Epoxy polymer concrete (EPC) is an increasingly popular type of concrete made by mixing epoxy resin, crushed stone, and other fillers in a certain proportion, where resin acts as binder for the other components [1]. Compared to cement concrete, the advantages of EPC include high strength, good fracture resistance and short curing time [2,3,4]. These excellent properties promote its wide applications in civil engineering, where it serves as bridge-deck overlays [5,6], machine tool beds [7,8], repair material [9,10], railway slabs [11] and space applications [12,13], etc.

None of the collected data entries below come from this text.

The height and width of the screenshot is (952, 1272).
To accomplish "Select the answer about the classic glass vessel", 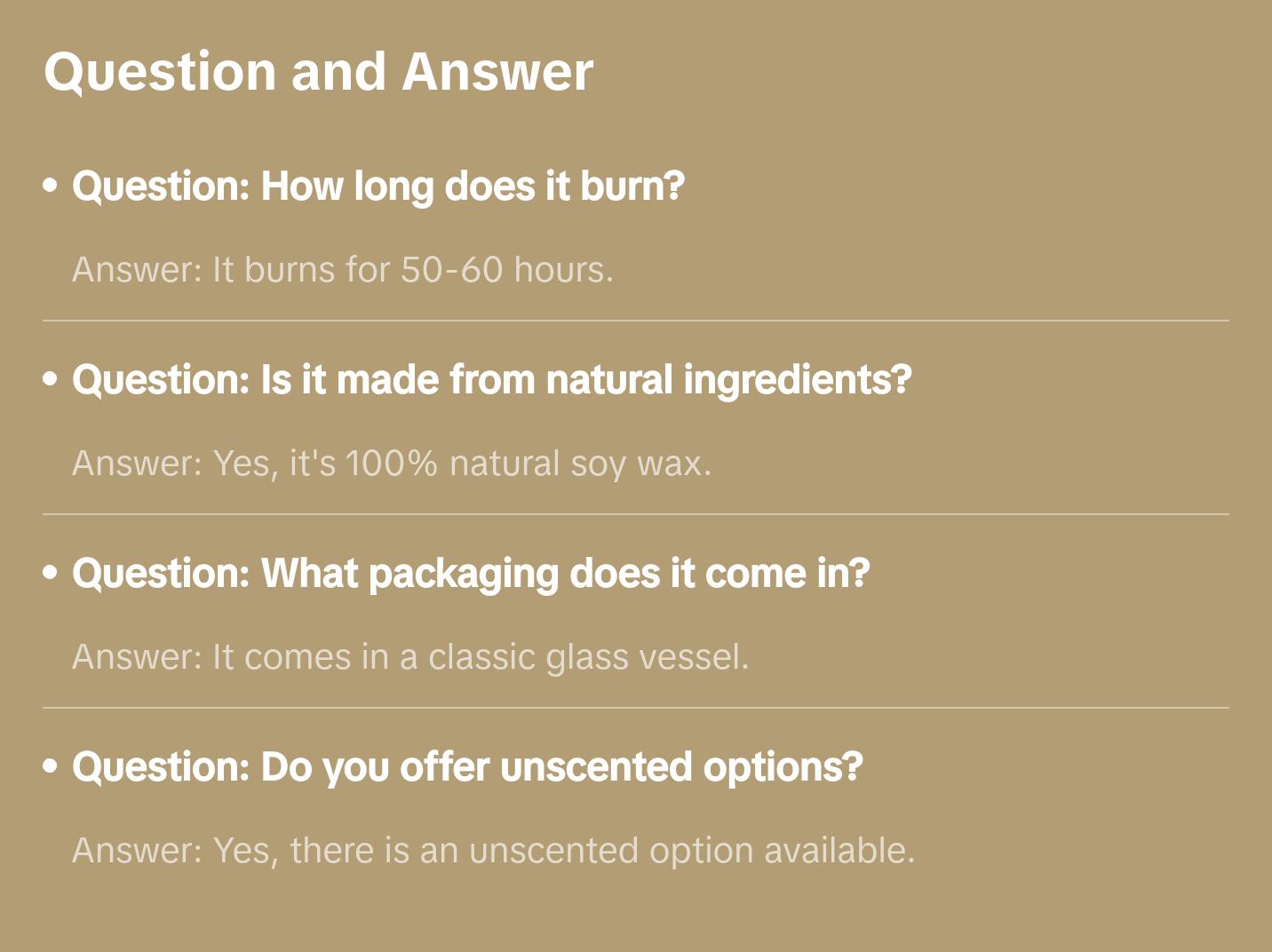I will coord(409,657).
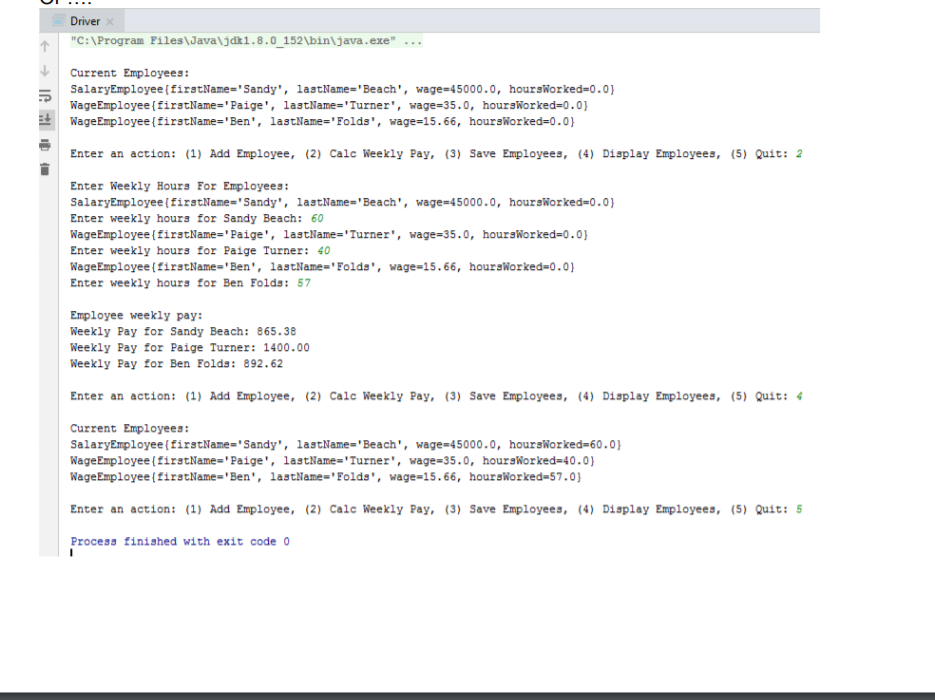This screenshot has height=700, width=935.
Task: Click the 'Employee weekly pay:' heading line
Action: pos(137,315)
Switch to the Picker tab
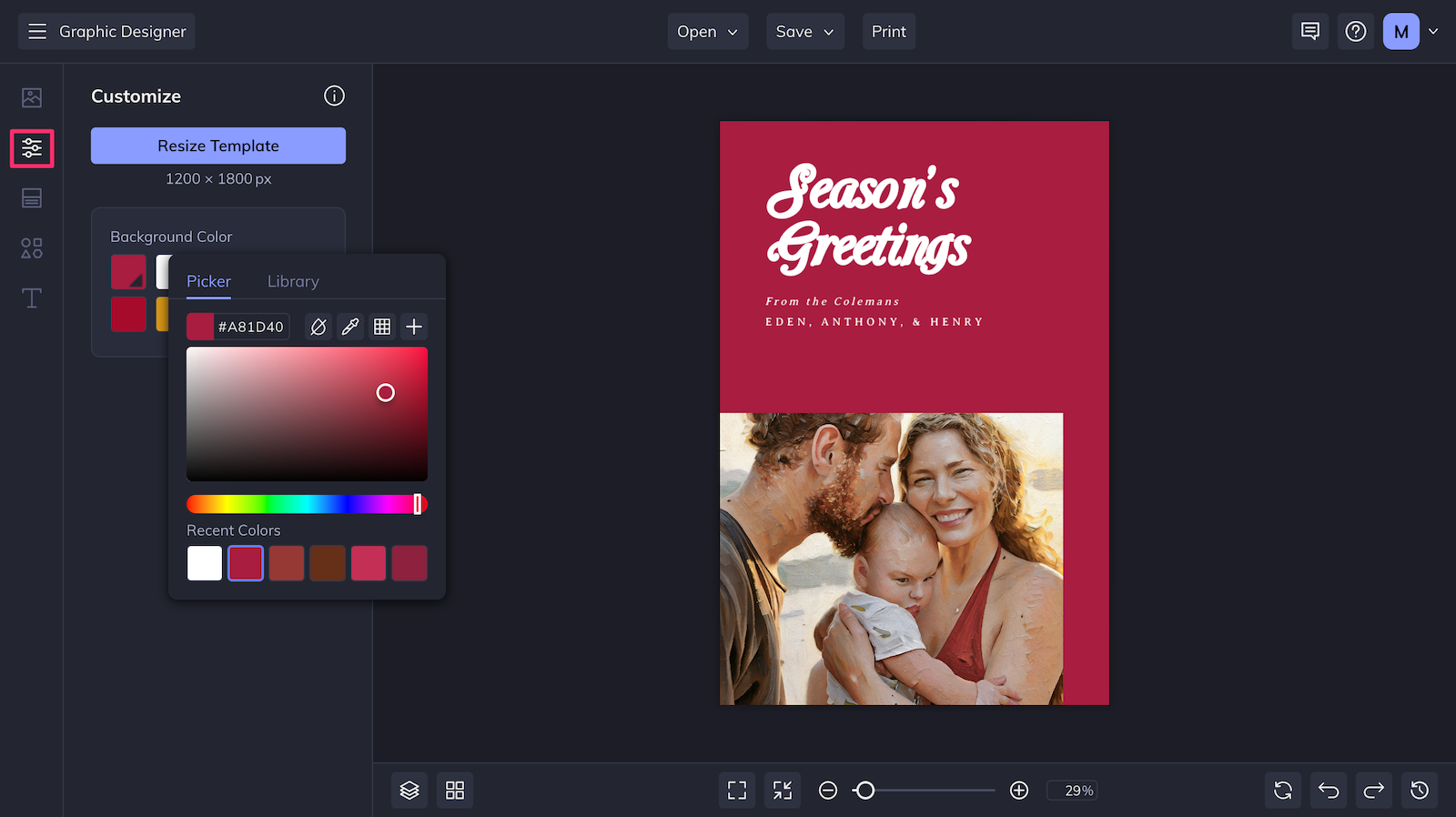 [x=208, y=281]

However, the mechanical properties of epoxy resins and their composites are found to be significantly affected by UV radiation, temperature and water penetration [14,15]. In tropical and subtropical regions, EPC is exposed to strong UV light and high temperatures and humidity, which cause a great challenge to the weatherability of EPC. In recent years, Reis et al. studied the fracture properties of epoxy polymer concrete and fiber-reinforced epoxy polymer concrete under atmospheric [16], marine [17], and temperature conditions [18]. It was found that UV light and temperature lead to substantial degeneration of flexural strength and fracture toughness of EPC. Oussama [12] investigated the mechanical and physical properties of EPC exposed to 250 °C. Their results show a significant loss of strength of EPC due to the thermo-oxidative degradation of the epoxy resin. It was also found that chemical processes, e.g., acid etching, can weaken the mechanical properties of polymer concrete [19,20,21]. Unfortunately, the reported work heretofore is focused on experimental observation, lacking in the exploration of quantitative relationships between the residual performance of EPC and complex environmental factors.

In this paper, an experimental study was carried out systematically on the flexural performance of EPC during an accelerated aging test, which imitates the weather conditions in South China. To analyze the degradation of flexural performance, the aged EPC specimen in the four-point bending test is simplified as a layered beam composed of aged and unaged layers. A mechanical model is proposed to depict the relationship between the ultimate bending moment and characteristics including the thickness of damaged region, the degree of damage and the maximum compressive strain. The capability of the model to predict the residual flexural strength of EPC is verified by the experimental results.

2. Specimen Preparation and Testing Program

2.1. Materials

Granite aggregate was supplied by Fujian Shiyufa Stone Co. Ltd. The mass percentage of each size of aggregate is shown in

Table 1. The mass percentage of aggregate.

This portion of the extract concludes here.